Set problem » Change "chevron" to "arrow" in everything from the line containing "Click the United States 213,246 BTC value" down to the line containing "click(902, 111)", and write out those lines with nothing else altered.

Excerpted records »

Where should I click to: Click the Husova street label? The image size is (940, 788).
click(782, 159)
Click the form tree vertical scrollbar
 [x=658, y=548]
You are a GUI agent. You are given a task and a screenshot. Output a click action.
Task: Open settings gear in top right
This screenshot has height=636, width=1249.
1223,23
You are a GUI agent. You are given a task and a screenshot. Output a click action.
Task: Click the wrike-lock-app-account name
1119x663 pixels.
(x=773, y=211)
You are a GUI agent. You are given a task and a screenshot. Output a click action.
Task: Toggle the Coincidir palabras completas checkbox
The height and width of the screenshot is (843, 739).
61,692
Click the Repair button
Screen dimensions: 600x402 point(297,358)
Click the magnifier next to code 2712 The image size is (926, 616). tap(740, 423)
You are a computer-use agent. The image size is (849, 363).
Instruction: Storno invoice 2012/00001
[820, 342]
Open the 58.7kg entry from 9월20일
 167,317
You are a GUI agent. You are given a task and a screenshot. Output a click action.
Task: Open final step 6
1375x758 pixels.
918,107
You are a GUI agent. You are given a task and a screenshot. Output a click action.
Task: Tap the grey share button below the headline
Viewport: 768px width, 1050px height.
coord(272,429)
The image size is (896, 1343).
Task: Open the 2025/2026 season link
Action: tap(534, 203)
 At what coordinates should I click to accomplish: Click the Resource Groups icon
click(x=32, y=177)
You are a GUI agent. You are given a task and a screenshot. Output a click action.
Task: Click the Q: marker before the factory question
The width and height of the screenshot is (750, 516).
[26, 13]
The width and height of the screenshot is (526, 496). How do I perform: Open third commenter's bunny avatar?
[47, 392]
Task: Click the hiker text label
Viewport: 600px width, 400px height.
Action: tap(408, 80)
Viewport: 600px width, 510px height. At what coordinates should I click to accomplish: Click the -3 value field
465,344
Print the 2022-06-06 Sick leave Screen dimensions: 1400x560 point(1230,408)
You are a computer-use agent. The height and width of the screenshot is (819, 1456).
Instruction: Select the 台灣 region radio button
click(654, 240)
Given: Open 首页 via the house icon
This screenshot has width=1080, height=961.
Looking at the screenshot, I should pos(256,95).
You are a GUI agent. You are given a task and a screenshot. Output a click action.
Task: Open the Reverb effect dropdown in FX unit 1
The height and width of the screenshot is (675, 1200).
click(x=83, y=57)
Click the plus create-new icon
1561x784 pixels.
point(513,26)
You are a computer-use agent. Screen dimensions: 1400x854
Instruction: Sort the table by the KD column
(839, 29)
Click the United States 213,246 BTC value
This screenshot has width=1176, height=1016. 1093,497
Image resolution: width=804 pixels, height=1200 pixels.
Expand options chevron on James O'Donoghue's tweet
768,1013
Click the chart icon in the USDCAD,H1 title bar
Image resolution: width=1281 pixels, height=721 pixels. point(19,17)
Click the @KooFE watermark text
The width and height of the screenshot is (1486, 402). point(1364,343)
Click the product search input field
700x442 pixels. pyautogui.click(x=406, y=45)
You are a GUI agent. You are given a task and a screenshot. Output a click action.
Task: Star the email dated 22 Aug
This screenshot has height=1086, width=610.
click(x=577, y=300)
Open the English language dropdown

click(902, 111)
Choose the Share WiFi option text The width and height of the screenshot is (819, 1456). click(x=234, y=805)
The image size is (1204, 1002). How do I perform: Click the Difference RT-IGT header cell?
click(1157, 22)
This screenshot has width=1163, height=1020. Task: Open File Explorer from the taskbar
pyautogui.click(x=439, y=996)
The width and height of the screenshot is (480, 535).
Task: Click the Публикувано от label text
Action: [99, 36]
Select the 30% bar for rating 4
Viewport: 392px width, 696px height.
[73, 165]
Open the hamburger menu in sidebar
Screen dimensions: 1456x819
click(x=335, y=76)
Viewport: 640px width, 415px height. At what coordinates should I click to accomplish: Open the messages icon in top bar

Exercise output »
Click the United States 213,246 BTC value
This screenshot has width=1176, height=1016. 1093,497
Image resolution: width=804 pixels, height=1200 pixels.
Expand options arrow on James O'Donoghue's tweet
768,1013
Click the chart icon in the USDCAD,H1 title bar
Image resolution: width=1281 pixels, height=721 pixels. point(19,17)
Click the @KooFE watermark text
The width and height of the screenshot is (1486, 402). point(1364,343)
Click the product search input field
700x442 pixels. pyautogui.click(x=406, y=45)
You are a GUI agent. You are given a task and a screenshot. Output a click action.
Task: Star the email dated 22 Aug
This screenshot has height=1086, width=610.
click(x=577, y=300)
Open the English language dropdown

click(902, 111)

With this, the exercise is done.